** 引用文 **

それでもオバマが当選したのは、1つはロムニーという候補の今ひとつ他人を魅了しない人格に助けられた点は否めません。例の「愛犬天井括り付け長時間ドライブ」「高校時代のゲイ同級生いじめ」「47%切り捨て発言」。もちろん彼がモルモン教徒であることも影響したでしょう。

「ロムニー追い上げ」「接戦」と言われてきても、それはいつも一時的な盛り上がりで終わって最終的にはハリケーン・サンディでのオバマの「大統領ぶり」でロムニー熱もまた下がったところでの投票となった。その帰結がこのオバマ再選だったのでした。

しかしこれがもしもっと人好きのする候補だったなら、そしてサンディ被災のニュージャージー州の共和党知事クリスティのオバマ賛辞がなかったなら、オバマの再選はもっと難しかっただろうと思います。ロムニーの5千数百万票は、オバマのアメリカを社会主義、反聖書主義として忌み嫌う層が確実に存在しているということを改めて思い知らせます。そして、これは言わない約束ですが、黒人が大統領をやっているということがどうにも我慢ならない層もかなりいるということも。

Foxニュースの右派コメンテイターのビル・オライリーは「もう白人のアメリカは終わった」「物を欲しがる人間が多くなった(からバラマキ社会主義のオバマが当選した)」と本音を漏らしていました。

** 提供データ **

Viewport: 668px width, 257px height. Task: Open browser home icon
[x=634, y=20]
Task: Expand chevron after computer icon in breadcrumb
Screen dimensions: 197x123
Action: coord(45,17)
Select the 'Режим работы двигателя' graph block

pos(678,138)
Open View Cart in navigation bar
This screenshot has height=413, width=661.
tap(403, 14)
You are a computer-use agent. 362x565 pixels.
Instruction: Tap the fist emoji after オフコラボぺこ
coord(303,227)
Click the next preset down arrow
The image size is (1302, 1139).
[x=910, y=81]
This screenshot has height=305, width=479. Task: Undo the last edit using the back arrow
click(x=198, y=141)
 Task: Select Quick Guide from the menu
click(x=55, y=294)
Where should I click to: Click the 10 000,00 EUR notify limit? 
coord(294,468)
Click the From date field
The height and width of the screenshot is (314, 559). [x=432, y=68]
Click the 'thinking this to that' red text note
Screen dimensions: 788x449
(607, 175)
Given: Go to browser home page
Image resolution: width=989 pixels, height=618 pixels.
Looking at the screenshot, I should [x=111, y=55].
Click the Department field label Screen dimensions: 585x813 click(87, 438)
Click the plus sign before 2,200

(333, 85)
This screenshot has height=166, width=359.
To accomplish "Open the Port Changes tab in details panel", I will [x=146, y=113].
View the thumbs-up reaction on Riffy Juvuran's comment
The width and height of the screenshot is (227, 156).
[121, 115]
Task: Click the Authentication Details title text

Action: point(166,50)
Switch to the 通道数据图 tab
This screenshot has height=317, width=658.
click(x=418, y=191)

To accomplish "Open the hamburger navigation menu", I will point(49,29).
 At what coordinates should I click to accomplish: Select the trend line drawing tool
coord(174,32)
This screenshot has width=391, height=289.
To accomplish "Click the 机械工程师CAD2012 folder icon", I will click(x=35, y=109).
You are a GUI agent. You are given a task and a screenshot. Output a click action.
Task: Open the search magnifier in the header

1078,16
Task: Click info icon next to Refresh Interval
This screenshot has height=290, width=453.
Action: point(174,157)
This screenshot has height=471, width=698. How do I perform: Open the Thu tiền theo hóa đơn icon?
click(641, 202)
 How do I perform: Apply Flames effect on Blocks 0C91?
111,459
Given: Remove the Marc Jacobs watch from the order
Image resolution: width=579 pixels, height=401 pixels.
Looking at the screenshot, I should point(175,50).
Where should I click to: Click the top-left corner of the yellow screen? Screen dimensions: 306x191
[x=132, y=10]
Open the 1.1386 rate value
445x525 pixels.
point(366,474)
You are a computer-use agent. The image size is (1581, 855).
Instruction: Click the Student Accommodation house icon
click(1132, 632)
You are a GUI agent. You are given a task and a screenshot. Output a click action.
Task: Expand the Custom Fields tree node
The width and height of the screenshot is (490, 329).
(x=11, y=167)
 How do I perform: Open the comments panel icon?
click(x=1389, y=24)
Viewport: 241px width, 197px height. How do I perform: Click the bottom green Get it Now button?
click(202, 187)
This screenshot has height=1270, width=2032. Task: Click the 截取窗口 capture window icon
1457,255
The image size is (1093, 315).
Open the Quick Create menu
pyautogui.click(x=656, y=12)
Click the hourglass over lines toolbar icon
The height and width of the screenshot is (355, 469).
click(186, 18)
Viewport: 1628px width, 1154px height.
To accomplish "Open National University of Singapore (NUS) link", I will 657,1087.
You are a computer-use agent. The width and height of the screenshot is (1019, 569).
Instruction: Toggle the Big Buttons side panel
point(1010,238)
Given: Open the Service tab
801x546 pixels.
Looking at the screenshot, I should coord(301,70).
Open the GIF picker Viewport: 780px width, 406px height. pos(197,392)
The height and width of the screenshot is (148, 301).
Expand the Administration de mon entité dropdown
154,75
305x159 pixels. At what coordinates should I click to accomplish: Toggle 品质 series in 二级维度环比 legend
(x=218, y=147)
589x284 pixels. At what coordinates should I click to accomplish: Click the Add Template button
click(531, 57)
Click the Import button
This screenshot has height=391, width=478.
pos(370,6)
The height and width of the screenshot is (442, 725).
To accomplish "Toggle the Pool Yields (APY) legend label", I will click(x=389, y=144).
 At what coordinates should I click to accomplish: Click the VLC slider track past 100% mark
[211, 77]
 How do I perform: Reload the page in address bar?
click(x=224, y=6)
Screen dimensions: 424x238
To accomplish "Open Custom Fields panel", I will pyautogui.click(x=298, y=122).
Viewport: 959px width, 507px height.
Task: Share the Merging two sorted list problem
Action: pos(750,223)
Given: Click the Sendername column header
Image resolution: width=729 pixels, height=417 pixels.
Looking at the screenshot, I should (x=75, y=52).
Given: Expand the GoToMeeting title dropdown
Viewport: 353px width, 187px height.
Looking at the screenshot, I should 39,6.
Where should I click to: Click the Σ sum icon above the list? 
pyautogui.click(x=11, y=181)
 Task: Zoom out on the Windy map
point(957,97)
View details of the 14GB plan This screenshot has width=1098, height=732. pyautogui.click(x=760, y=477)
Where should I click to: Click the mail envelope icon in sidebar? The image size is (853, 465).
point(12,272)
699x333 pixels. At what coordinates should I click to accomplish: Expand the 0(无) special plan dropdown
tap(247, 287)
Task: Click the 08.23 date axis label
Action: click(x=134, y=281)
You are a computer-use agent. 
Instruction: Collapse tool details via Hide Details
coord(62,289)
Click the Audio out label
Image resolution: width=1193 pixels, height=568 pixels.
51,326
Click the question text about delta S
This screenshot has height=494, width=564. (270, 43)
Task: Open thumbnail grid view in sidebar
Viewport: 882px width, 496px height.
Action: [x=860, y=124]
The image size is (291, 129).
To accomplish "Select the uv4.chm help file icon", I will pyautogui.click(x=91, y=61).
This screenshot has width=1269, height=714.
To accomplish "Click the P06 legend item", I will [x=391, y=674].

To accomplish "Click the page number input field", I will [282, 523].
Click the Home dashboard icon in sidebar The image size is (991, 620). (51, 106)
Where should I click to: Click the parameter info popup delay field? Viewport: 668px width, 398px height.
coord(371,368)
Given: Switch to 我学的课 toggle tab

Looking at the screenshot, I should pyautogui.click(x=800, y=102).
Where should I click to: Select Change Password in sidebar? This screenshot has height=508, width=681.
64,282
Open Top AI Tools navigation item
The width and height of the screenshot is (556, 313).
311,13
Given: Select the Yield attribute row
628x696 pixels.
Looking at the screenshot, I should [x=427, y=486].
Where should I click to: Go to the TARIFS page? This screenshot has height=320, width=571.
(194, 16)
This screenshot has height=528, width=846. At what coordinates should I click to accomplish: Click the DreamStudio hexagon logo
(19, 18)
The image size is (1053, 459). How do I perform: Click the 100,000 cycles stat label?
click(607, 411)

** 練習問題 **
1. 次の (a)〜(c) が引用文の内容と合っているかどうかを、それぞれ「はい」か「いいえ」で答えてください。判断の決め手となる引用文の語句もそのまま引用してください。(a) ロムニーはモルモン教徒である。(b) ニュージャージー州知事のクリスティは民主党の政治家である。(c) ビル・オライリーはCNNのコメンテイターである。
2. 項目のうち、「Task: Click the Authentication」を含む行から「Looking at the screenshot, I should point(175,50).」を含む行までを、両端の行も含めて一字一句そのまま書き写してください。

** 練習問題の解答 **
1.
(a) はい。「もちろん彼がモルモン教徒であることも影響したでしょう。」
(b) いいえ。「サンディ被災のニュージャージー州の共和党知事クリスティのオバマ賛辞」
(c) いいえ。「Foxニュースの右派コメンテイターのビル・オライリー」

2.
Task: Click the Authentication Details title text

Action: point(166,50)
Switch to the 通道数据图 tab
This screenshot has height=317, width=658.
click(x=418, y=191)

To accomplish "Open the hamburger navigation menu", I will point(49,29).
 At what coordinates should I click to accomplish: Select the trend line drawing tool
coord(174,32)
This screenshot has width=391, height=289.
To accomplish "Click the 机械工程师CAD2012 folder icon", I will click(x=35, y=109).
You are a GUI agent. You are given a task and a screenshot. Output a click action.
Task: Open the search magnifier in the header

1078,16
Task: Click info icon next to Refresh Interval
This screenshot has height=290, width=453.
Action: point(174,157)
This screenshot has height=471, width=698. How do I perform: Open the Thu tiền theo hóa đơn icon?
click(641, 202)
 How do I perform: Apply Flames effect on Blocks 0C91?
111,459
Given: Remove the Marc Jacobs watch from the order
Image resolution: width=579 pixels, height=401 pixels.
Looking at the screenshot, I should point(175,50).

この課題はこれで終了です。